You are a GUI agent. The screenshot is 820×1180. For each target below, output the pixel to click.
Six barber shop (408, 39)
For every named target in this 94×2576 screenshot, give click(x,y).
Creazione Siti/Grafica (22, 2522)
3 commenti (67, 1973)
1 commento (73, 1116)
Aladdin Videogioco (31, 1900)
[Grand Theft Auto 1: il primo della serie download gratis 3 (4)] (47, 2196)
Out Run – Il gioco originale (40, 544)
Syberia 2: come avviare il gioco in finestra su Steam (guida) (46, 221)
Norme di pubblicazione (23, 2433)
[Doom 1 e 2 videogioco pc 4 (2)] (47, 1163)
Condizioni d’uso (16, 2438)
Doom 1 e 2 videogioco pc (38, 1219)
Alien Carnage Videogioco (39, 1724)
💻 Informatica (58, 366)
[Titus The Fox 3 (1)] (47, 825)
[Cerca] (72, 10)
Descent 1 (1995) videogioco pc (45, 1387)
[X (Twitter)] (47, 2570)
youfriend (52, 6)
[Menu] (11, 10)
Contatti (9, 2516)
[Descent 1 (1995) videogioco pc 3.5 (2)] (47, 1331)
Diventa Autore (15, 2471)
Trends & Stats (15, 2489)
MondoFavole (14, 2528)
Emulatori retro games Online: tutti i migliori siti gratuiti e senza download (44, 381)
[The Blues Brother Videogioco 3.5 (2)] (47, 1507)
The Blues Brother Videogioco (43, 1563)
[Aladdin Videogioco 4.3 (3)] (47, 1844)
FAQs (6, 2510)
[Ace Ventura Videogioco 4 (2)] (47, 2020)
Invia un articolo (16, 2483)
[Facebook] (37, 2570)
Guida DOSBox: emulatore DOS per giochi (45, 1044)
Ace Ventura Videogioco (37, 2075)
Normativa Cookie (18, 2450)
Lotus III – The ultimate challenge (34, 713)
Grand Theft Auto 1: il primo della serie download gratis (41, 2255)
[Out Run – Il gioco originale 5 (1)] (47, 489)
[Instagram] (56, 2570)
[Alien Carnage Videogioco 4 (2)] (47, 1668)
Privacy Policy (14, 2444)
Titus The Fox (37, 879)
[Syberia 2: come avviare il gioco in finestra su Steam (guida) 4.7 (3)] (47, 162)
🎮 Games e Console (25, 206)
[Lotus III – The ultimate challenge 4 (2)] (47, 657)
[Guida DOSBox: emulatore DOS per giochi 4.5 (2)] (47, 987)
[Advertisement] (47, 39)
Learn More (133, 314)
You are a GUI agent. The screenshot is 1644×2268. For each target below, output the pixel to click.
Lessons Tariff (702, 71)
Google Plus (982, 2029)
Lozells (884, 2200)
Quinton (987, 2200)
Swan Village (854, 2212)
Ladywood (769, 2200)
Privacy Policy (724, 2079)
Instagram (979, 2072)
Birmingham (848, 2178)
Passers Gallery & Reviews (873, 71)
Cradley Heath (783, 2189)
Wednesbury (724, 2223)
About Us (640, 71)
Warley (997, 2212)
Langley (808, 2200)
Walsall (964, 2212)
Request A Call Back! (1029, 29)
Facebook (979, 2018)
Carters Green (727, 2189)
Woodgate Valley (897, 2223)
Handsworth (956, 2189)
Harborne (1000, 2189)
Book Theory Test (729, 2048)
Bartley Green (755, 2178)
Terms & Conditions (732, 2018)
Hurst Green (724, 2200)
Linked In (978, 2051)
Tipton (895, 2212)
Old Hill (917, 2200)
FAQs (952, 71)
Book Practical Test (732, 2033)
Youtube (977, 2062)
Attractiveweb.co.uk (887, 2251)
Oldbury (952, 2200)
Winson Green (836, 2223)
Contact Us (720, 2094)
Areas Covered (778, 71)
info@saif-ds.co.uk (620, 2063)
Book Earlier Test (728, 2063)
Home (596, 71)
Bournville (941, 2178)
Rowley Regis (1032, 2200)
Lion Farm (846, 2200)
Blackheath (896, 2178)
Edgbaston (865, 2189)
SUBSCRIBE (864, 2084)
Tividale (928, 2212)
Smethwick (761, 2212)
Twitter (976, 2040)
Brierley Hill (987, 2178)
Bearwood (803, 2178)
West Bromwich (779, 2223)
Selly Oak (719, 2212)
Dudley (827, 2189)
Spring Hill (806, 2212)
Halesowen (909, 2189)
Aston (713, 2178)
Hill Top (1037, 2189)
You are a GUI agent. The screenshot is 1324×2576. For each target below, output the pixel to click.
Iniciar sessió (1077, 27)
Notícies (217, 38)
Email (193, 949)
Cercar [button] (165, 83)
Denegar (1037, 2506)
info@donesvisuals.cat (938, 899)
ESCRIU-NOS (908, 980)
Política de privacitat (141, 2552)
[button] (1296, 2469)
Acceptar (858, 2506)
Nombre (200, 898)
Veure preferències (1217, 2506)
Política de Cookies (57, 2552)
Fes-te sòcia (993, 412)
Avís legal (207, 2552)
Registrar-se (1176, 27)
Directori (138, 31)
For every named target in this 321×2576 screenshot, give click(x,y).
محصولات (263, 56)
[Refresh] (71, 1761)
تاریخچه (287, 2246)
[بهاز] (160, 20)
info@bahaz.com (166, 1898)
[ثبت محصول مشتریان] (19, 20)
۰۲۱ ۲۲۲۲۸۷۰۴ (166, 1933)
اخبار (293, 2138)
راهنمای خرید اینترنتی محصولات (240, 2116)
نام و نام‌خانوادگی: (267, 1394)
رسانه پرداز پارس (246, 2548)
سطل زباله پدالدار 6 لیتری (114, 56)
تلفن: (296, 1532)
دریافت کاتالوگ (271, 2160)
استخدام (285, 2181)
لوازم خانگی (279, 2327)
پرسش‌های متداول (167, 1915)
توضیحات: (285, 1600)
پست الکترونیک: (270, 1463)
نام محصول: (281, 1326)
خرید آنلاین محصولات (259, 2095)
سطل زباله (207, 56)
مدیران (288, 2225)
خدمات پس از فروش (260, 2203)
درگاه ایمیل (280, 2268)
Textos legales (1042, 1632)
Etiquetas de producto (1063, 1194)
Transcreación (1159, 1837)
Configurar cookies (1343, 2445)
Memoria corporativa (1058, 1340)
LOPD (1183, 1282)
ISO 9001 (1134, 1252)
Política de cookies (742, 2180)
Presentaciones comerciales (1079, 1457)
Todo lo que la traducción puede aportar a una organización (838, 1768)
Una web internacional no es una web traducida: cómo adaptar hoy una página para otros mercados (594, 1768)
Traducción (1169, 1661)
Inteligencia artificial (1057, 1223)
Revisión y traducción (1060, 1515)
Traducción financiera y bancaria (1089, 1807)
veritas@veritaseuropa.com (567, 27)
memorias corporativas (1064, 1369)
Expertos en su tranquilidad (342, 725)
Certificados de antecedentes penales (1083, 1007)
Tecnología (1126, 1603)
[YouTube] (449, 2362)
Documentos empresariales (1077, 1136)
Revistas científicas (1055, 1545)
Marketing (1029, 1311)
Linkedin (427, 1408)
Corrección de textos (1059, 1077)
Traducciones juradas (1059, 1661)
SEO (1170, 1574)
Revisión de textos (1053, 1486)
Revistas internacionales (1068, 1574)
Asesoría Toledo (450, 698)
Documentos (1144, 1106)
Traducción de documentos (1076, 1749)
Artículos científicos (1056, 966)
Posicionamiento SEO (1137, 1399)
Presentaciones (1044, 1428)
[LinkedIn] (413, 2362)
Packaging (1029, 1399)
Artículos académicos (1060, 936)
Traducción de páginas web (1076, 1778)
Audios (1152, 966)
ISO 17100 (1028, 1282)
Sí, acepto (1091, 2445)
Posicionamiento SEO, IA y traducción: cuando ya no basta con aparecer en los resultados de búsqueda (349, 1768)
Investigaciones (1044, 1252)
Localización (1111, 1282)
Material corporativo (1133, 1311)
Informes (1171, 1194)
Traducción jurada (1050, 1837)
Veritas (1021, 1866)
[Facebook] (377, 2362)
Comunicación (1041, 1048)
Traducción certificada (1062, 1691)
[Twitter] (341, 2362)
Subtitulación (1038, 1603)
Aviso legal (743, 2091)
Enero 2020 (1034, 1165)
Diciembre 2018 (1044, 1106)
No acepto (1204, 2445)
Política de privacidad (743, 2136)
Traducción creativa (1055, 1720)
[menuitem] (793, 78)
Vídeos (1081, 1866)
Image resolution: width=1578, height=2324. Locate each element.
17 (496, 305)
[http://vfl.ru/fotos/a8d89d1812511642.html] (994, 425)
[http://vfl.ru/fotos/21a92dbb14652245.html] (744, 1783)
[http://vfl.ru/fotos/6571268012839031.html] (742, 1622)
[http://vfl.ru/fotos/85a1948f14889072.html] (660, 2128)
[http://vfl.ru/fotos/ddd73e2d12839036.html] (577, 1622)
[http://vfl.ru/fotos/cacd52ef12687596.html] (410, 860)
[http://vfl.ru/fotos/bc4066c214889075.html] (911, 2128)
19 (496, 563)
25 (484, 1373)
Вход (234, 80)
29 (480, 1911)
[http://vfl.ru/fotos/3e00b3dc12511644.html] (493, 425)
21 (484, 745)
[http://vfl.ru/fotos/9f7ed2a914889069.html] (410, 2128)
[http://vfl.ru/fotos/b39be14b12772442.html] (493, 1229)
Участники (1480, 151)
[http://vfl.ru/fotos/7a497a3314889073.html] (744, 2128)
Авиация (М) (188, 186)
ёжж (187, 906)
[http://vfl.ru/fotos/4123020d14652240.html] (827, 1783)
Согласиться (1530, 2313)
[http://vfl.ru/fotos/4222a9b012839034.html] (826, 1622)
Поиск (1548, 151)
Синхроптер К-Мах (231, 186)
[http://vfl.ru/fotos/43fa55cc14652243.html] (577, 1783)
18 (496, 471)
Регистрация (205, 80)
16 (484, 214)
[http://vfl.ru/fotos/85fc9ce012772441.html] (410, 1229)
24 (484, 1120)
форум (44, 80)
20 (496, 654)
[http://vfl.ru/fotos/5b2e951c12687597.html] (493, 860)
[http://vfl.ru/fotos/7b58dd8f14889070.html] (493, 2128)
= = = = = = =
## TASK TO CARRY OUT
Return exactly, and only, the line containing "Регистрация (205, 80)" and every line after it through the end of the material.

## ANSWER SECTION
Регистрация (205, 80)
16 (484, 214)
[http://vfl.ru/fotos/85fc9ce012772441.html] (410, 1229)
24 (484, 1120)
форум (44, 80)
20 (496, 654)
[http://vfl.ru/fotos/5b2e951c12687597.html] (493, 860)
[http://vfl.ru/fotos/7b58dd8f14889070.html] (493, 2128)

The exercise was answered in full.